The computations in discriminant analysis are very closely related to one-way MANOVA. In fact, the roles of the variables are simply reversed. The classification (factor) variable in the MANOVA becomes the dependent variable in discriminant analysis. The dependent variables in one-way MANOVA become the independent variables in the discriminant analysis.
Hotelling’s One-Sample T² test is the multivariate extension of the common one-sample or paired Student’s T-test. This test is used when the number of response variables is two or more, although it can be used when there is only one response variable. The test requires the assumption that the data are approximately multivariate normal, however randomization tests are provided that do not rely on this assumption.
Hotelling’s Two-Sample T² test is the multivariate extension of the common two-sample Student’s T-test for difference in means. This test is used when the number of response variables is two or more, although it can be used when there is only one response variable. The test requires the assumptions of equal variances and normally distributed residuals, however randomization tests are provided that do not rely on these assumptions.
Multivariate Analysis of Variance (or MANOVA) is an extension of ANOVA to the case where there are two or more response variables. MANOVA is designed for the case where you have one or more independent factors (each with two or more levels) and two or more dependent variables. The hypothesis tests involve the comparison of vectors of group means.
The multivariate extension of the F-test from ANOVA is not completely direct. Instead, several other test statistics are available in MANOVA: Wilks’ Lambda, Hotelling-Lawley Trace, Pillai’s Trace, and Roy’s Largest Root. The actual distributions of these test statistics are difficult to calculate, so we rely on approximations based on the F-distribution to calculate p-values.
Correspondence Analysis (or CA) is a technique for graphically displaying a two-way table of categorical data using calculated coordinates representing the table’s rows and columns. These coordinates are analogous to factors in a principal components analysis (used for continuous data) except that they partition the Chi-square value used in testing independence instead of the total variance.
Loglinear models (LLM) are used to study the relationships among two or more discrete variables. Often referred to as multiway frequency analysis, it is an extension of the familiar chi-square test for independence in two-way contingency tables.
LLM may be used to analyze surveys and questionnaires which have complex interrelationships among the questions.
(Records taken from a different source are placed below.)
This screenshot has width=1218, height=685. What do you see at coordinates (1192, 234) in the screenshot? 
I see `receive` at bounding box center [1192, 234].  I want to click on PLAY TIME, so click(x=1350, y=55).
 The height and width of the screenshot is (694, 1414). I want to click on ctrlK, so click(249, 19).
Although questionnaires are often analyzed by considering only two questions at a time, this ignores important three-way (and multi-way) relationships among the questions. The use of LLM on this type of data is analogous to the use of multiple regression rather that simple correlations on continuous data.
Reports in this procedure include multi-term reports, single-term reports, chi-square reports, model reports, parameter estimation reports, and table reports.
Multidimensional Scaling (MDS) is a technique that creates a map displaying the relative positions of a number of objects, given only a table of the distances between them. The map may consist of one, two, three, or more dimensions. The procedure calculates either the metric or the non-metric solution. The table of distances is known as the proximity matrix. It arises either directly from experiments or indirectly as a correlation matrix.
The program offers two general methods for solving the MDS problem. The first is called Metric, or Classical, Multidimensional Scaling (CMDS) because it tries to reproduce the original metric or distances. The second method, called Non-Metric Multidimensional Scaling (NMMDS), assumes that only the ranks of the distances are known. Hence, this method produces a map which tries to reproduce the ranks. The distances themselves are not reproduced.